[[ EXERCISE DATA, beginning ]]
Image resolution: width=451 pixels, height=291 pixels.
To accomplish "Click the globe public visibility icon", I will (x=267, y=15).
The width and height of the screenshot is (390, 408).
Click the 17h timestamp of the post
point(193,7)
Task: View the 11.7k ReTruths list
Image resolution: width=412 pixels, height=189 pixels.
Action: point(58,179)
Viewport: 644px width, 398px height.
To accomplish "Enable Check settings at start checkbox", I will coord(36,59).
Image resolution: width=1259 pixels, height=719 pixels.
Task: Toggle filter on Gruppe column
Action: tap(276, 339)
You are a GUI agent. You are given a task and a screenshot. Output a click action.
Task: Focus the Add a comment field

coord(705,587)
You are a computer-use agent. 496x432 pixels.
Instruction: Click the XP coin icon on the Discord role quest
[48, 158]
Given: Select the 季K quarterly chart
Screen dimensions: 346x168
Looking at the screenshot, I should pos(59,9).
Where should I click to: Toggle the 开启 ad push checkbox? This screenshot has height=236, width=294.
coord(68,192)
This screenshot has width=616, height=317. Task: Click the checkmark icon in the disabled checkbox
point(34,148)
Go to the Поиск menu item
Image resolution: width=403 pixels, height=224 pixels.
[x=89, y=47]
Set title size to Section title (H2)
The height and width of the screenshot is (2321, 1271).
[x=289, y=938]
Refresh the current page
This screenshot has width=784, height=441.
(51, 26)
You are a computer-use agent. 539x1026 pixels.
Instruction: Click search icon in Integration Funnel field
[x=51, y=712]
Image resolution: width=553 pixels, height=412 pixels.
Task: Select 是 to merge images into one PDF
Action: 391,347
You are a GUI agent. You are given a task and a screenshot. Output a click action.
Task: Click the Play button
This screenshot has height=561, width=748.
[[ EXERCISE DATA, end ]]
● **WHAT YOU SHOULD DO**: Only the last part of the entries above is needed: please copy the line with "Set title size to Section title (H2)" and each line after it exactly.

● **SOLUTION FOR THIS TASK**:
Set title size to Section title (H2)
The height and width of the screenshot is (2321, 1271).
[x=289, y=938]
Refresh the current page
This screenshot has width=784, height=441.
(51, 26)
You are a computer-use agent. 539x1026 pixels.
Instruction: Click search icon in Integration Funnel field
[x=51, y=712]
Image resolution: width=553 pixels, height=412 pixels.
Task: Select 是 to merge images into one PDF
Action: 391,347
You are a GUI agent. You are given a task and a screenshot. Output a click action.
Task: Click the Play button
This screenshot has height=561, width=748.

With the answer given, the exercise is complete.